Having been alerted by this newspaper to a legislative proposal to allow guns in churches, and specifically Section 571.107 about exceptions to unlawful use of weapons, here is what House Bill 944, contains:
“(8) Carries a firearm or any other weapon readily capable of lethal use into any church or place where people have assembled for worship, or into any election precinct on any election day, or into any building owned or occupied by any agency of the federal government, state government, or political subdivision thereof;”
There is a lot more, but the above language is part of a long list that is not allowed.
But, as is usual with legislative matters in Jefferson City, the devil is in the details, and, sure enough, HB 944 contains language that allows Paragraph 8, as cited above.
This took a bit of head-scratching, but my stint as a lobbyist in the Missouri Capitol stood me in good stead, and I looked for and found the devil in the details.
What I found was most discouraging, perhaps even disastrous. What would be deemed an offense is turned on its head in HB 944. So, the language above is negated, and the bill allows guns in churches.
While there have been a number of shootings in churches and houses of worship, the most media coverage was devoted to the shooting at the Black church, Emanuel AME Church, in Charleston, South Carolina.
But there have been others: at the Tree of Life Congregation synagogue in Pittsburgh in 2018, where 11 people died; at the First Baptist church in Sutherland, Texas, where 26 people were killed in 2017; the Sikh Temple in Oak Park, Wisconsin, in 2012, where six people were killed and many others injured. The Associated Press has compiled a list of them, but as inclusive as this article is, it lists only those church shootings since 2012.
That, then, is where those in the state legislature are set to fly in the face of facts. While there have been many church shootings, the state legislature, actually a committee thereof, has voted to allow guns in church. On the upside, the bill does not require that churches allow concealed firearms, but only that it is up to the church whether to do so.
There is, however, a problem. If the firearm is concealed, how will the church know that someone — perhaps with an intent to kill or do harm — has such?
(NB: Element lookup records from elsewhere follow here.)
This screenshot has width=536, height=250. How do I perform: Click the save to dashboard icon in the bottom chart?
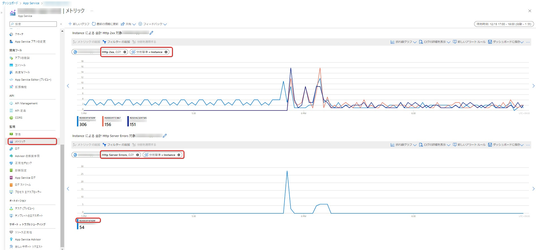[x=490, y=145]
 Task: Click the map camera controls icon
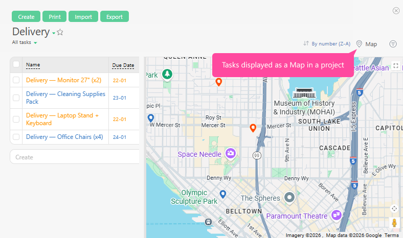[394, 208]
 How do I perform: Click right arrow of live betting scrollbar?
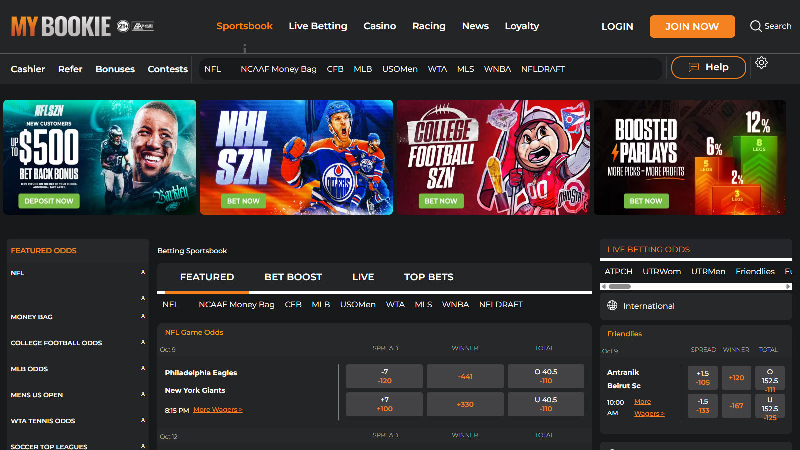789,287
In short, HB 944, while no doubt well-intentioned, gives cover to those carrying a concealed firearm in church. While the bill does recognize that a policy to allow or to ban concealed weapons is up to the church — and religious freedom as defined by the U.S. Constitution — the language of HB 944 renders concealed carry in church toothless.
There have been many shootings in churches across this country. But the language of HB 944, Section 571.107 allows more. Is this nuts, or what?